Telling time is weird, anyway.  Without researching it, I'm pretty sure that the Romans invented the 24 hour clock.  Why 24 hours?  Why not?  I can live with that, as well as with 60 minutes in an hour and sixty seconds in a minute (and even with the hundredth of a second, which is apparently a long time in Olympic sports).  What bugs me, and always has, is that the day begins at 12 AM.  Midnight, as in the middle of the night.  By definition night is not day, so how can that be the start of the day?  I can see why that particular hour might hold some importance.  The numbering of hours probably started with noon, which is when the sun reaches its apex.  Fine.  That's an actual, measurable cosmic event.  So, 12 hours after that is midnight.  But why call noon12 PM?  Why not call it 6, if you're going to stick with the 24 hour day?  After all, it's midday, though with the clocks being changed, the astronomical noon probably doesn't happen at 12.  (and the true equinox doesn't happen on the day of the equinox - but that's another story).  If noon is considered to be six, it follows that what we now call 6 AM should be 12 AM.  That way, the day begins when it really should:  around daybreak.  Sunrise to sunrise makes a day.  Right?  I'm just saying.
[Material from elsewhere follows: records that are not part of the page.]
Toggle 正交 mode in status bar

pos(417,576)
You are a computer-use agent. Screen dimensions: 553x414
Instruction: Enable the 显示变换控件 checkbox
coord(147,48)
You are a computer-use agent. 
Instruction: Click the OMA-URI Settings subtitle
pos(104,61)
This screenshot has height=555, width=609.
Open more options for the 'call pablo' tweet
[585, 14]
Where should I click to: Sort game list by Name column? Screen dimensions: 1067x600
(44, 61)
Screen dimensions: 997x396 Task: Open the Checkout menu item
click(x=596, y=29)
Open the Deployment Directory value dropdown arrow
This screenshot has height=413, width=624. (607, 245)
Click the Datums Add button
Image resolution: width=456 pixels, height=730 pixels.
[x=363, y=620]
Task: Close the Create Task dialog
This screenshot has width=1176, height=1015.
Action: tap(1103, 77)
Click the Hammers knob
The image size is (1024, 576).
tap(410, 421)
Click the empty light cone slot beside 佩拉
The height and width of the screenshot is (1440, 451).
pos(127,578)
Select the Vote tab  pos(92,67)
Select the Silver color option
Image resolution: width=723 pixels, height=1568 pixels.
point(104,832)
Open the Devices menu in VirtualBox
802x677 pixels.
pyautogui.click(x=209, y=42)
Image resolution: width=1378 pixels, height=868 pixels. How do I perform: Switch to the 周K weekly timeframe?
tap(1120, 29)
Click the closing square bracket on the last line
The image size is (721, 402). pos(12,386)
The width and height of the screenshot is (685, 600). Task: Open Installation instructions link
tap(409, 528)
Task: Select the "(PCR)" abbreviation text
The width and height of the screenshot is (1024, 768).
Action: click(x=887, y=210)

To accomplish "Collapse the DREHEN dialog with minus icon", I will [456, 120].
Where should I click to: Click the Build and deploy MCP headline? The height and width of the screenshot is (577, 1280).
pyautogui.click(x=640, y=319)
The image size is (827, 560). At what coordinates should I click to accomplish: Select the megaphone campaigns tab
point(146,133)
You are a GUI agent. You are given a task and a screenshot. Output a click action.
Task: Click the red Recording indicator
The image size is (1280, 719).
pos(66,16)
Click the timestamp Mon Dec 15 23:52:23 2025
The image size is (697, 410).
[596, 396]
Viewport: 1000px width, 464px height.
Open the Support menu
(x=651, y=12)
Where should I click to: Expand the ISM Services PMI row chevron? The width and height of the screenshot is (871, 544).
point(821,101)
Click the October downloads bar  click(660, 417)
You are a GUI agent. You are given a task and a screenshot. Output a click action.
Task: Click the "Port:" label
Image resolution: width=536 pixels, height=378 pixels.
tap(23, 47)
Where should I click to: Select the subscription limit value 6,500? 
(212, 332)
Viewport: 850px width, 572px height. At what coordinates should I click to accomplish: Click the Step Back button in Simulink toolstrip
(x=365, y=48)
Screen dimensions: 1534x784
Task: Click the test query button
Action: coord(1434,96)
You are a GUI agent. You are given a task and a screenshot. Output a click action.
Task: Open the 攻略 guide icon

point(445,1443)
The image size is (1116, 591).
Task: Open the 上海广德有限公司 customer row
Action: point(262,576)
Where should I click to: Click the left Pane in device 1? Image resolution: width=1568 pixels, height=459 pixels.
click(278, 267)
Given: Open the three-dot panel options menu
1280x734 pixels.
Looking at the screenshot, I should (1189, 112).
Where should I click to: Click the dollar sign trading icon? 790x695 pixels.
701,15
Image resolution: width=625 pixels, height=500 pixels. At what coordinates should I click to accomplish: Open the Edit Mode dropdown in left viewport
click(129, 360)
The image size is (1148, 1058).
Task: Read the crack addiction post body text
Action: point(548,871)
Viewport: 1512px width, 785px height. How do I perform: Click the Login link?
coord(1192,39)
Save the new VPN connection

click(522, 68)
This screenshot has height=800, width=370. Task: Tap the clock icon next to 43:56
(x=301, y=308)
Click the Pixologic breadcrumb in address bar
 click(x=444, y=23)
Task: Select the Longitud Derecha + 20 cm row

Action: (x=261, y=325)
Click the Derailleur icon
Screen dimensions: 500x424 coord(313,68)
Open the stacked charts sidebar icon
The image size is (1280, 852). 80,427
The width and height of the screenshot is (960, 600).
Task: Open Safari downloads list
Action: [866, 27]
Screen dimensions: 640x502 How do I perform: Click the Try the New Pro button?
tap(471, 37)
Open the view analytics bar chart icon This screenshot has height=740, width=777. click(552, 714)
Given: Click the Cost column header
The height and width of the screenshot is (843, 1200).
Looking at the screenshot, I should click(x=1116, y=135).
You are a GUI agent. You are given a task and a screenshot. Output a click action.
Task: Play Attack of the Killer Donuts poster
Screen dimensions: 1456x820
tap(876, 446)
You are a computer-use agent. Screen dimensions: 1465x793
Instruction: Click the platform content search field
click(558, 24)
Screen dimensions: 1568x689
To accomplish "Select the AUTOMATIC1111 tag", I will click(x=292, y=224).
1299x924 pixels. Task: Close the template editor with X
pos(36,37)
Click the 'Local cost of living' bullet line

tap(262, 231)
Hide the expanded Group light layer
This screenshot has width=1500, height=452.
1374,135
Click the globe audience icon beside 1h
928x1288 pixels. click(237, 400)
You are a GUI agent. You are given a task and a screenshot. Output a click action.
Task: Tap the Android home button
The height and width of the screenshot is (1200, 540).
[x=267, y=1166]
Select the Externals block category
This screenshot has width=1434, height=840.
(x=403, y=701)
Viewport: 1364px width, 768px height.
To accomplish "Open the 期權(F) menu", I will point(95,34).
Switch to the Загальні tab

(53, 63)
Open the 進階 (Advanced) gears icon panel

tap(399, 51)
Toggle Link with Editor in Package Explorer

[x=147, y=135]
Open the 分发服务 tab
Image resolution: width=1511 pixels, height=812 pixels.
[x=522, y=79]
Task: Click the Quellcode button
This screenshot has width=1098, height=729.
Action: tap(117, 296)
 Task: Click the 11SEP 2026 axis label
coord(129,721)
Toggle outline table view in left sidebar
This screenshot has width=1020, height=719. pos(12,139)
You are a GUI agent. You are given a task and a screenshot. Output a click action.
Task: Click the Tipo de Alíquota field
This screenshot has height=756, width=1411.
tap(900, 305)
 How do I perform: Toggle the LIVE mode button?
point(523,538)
So, fine.  Because of the Romans we're stuck with a weird start to the day, and because of Ben Franklin we have to adjust our clocks twice a year.  Yes, good old Ben came up with the idea of Daylight Savings, and it was enacted during World War II.  In recent years, it starts earlier than it used to, and ends later.  It has to do with conserving energy usage.  But did you know that not all states in the country follow it?  Hawaii doesn't have Daylight Savings.  Neither does one county in one of the midwest states.  Can you imagine that?  Every county in that state is at one time, except for this one.  So if you live in County A, but you work in County B, you'd better keep an eye on the clock and make sure you're where you're supposed to be at the right time, or it might be 2 when it's supposed to be 3. 

So here I am at 10 PM, reluctantly deciding that I should probably start getting things ready for tomorrow, and another week of work.  But it's really 9!  Last night at this time it wasn't last night at this time.  I had another hour to go.  Today I don't.

I miss that hour.  Think of what I could have done with it.  I could have slept later, written more, done a craft, even cleaned (well, no).  It doesn't matter, really.  That's my time that got stolen, and I feel cheated.  I want my hour back!